猫を猫として

保坂和志「書きあぐねている人のための小説入門」(草思社)(ISBN:4794212542)を読んだ。題名が「小説入門」となっているけれど、内容は保坂和志が考える小説作法である。この本からは、彼の小説への志の高さが感じられて気持ちがよかった。
冒頭に小説の定義が書いてある。これだけ簡潔で的を射た小説の定義は読んだことはない。

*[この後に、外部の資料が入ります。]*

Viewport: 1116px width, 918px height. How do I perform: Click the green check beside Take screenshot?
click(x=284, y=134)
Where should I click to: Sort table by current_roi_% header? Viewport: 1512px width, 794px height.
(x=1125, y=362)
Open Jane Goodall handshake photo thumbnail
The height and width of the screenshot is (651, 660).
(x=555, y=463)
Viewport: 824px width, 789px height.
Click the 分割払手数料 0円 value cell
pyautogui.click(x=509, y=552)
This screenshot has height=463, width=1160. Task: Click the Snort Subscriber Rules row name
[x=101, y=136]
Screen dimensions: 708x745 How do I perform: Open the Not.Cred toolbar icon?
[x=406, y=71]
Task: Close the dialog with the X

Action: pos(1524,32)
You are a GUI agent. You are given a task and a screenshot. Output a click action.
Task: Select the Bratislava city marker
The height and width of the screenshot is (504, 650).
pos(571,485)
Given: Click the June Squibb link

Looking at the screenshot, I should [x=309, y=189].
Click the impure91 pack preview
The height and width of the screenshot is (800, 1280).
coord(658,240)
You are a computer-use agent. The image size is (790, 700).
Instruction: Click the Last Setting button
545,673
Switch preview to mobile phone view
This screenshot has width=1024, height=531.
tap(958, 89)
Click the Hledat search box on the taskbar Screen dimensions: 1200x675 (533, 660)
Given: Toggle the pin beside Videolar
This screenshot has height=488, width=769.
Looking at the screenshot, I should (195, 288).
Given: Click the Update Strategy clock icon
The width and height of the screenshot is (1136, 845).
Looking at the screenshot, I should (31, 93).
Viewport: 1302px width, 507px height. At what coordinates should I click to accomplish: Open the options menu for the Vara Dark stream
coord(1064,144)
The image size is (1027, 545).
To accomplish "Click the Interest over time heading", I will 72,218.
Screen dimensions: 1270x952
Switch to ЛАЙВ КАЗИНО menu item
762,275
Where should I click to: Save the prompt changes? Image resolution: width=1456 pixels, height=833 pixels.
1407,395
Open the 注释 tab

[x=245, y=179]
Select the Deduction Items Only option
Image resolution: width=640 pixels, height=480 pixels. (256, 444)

 それは小説とは”個”が立ち上がるものだということだ。べつの言い方をすれば、社会化されている人間のなかにある社会化されていない部分をいかに言語化するかということで、その社会化されていない部分は、普段の生活ではマイナスになったり、他人から怪訝な顔をされたりするもののことだけれど、小説には絶対に欠かせない。つまり、小説とは人間に対する圧倒的な肯定なのだ。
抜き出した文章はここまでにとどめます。